Le forfait jours est un mode d’organisation du temps de travail qui répond pleinement à l’évolution de la vie professionnelle, pour les salariés concernés comme pour les employeurs. Libérés du cadre étroit d’horaires de travail, les salariés peuvent organiser leur temps par journée ou par demi-journée. Le calcul en heures de travail est abandonné pour comptabiliser les journées de travail accomplies, indépendamment de la durée de celle-ci. Cela permet aux salariés de mieux articuler vie privée et vie professionnelle et de jouir d’une autonomie valorisante dans l’exécution de leur travail. Pour les employeurs, ce mode d’organisation est adapté à certaines missions en plein développement, travail par projets ou expertise. Ce mode de décompte du temps de travail qui donne plus de souplesse est parfaitement compatible avec la santé des salariés, d’autant qu’il est précisément encadré. Le forfait jours n’impose nullement au salarié d’accomplir d’interminables journées et de consacrer tous ses jours de travail à son activité professionnelle, sous la seule réserve d’observer le temps de repos minimal de 11 heures quotidiennes consécutives prescrit par la loi. Le Code du travail comporte, depuis l’adoption de la loi Travail du 8 août 2016, de nombreuses et très sérieuses garanties contre d’éventuelles dérives dans l’usage du forfait jours qui pourraient nuire à la santé du salarié. Ainsi, l’employeur doit-il s’assurer régulièrement que la charge de travail du salarié est raisonnable et permet une bonne répartition de son travail dans le temps. Il est essentiel qu’employeur et salarié échangent périodiquement sur la charge de travail du salarié, sur l’articulation entre son activité professionnelle et sa vie personnelle, sur sa rémunération ainsi que sur l’organisation du travail dans l’entreprise. Par ailleurs, l’accord collectif nécessaire autorisant la conclusion de conventions individuelles de forfait en jours doit prévoir les modalités selon lesquelles le salarié peut exercer son droit à la déconnexion. Dans ces conditions, le salarié autonome dans l’organisation de son emploi du temps professionnel peut aménager au mieux vie au travail et vie privée.

Ce qu’il faut retenir

// Le forfait jours. Instauré en 2000 par la loi Aubry II, le forfait annuel en jours permet de décompter le temps de travail du salarié en journées réparties sur toute une année, plutôt qu’en heures.

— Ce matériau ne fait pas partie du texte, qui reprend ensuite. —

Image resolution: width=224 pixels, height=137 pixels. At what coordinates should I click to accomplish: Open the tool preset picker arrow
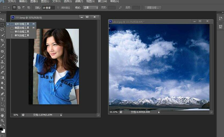pos(9,8)
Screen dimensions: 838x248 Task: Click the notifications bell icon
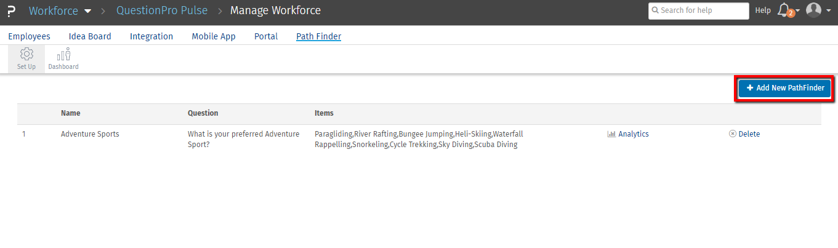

// La loi Travaildu 8 août 2016 donne la possibilité de travailler jusqu’à 13 heures par jour et 78 heures hebdomadaires pour les salariés au forfait jours selon les calculs de la CFE-CGC et de la CGT. La loi prescrit par ailleurs un temps de repos de 11 heures par jour et de 35 heures consécutives par semaine.

// Le droit à la déconnexion du salarié doit être prévu dans l’accord collectif qui met en œuvre le forfait jours (pour les entreprises de plus de 50 salariés).

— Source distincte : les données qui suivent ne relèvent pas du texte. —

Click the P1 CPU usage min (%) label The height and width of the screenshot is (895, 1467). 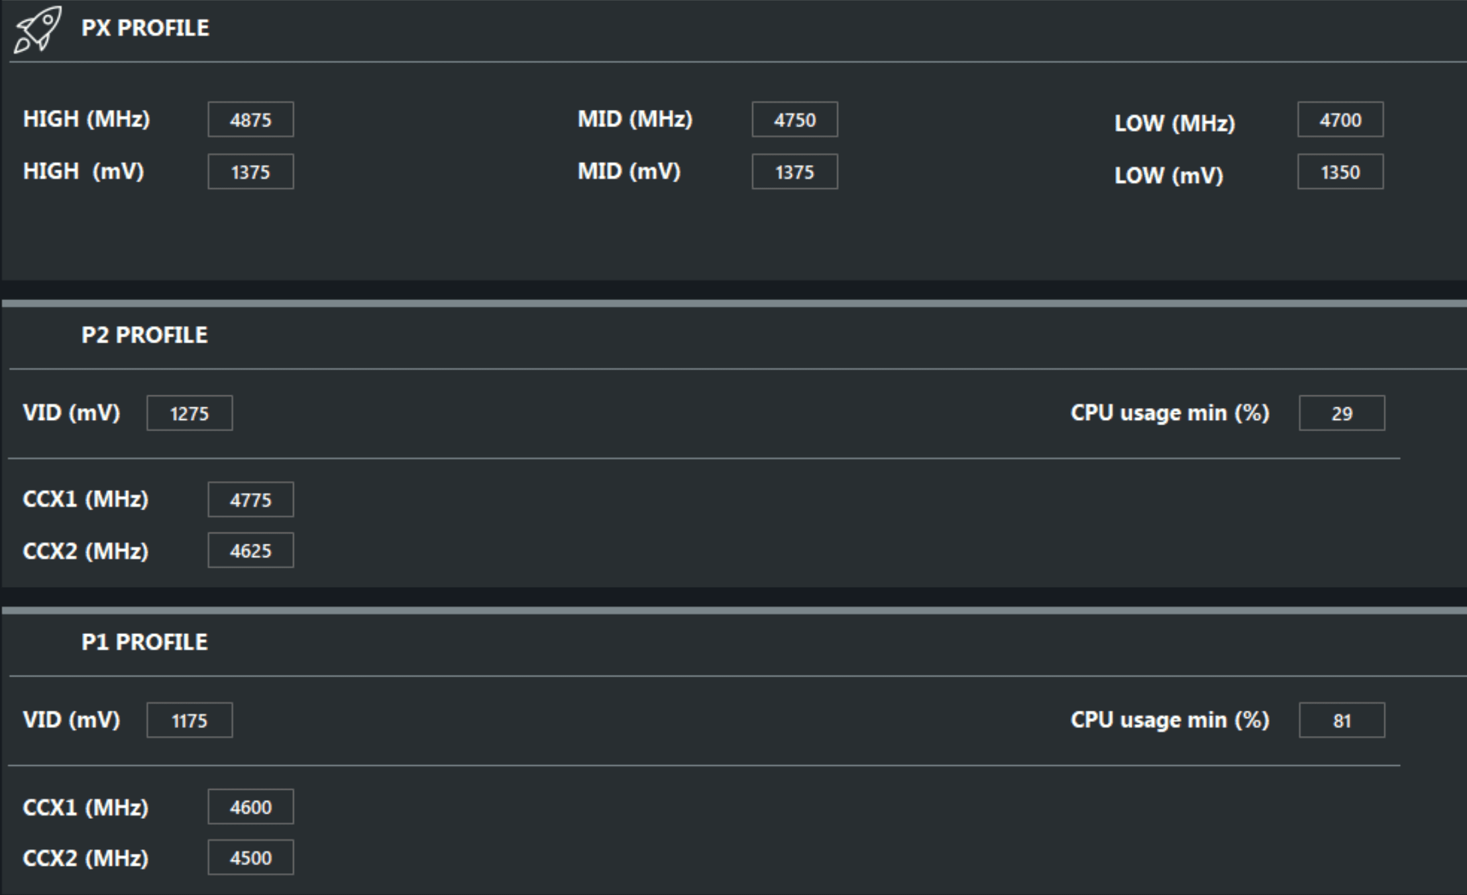point(1170,720)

// Suivi obligatoire de la charge de travail du salarié sous forfait jours. La loi Travail impose à l’employeur de s’assurer « régulièrement que la charge de travail du salarié est raisonnable et permet une bonne répartition dans le temps de son travail ». À défaut, le salarié peut réclamer le paiement d’heures supplémentaires.

En chiffres

11

c’est le nombre d’heures de repos consécutives prescrit par la loi.

218

c’est le maximum de jours travaillés par an dans le cadre du forfait jours. Les accords collectifs peuvent dépasser ce nombre sans aller au-delà de 235 jours.

47 %

des cadres relèvent du forfait annuel en jours.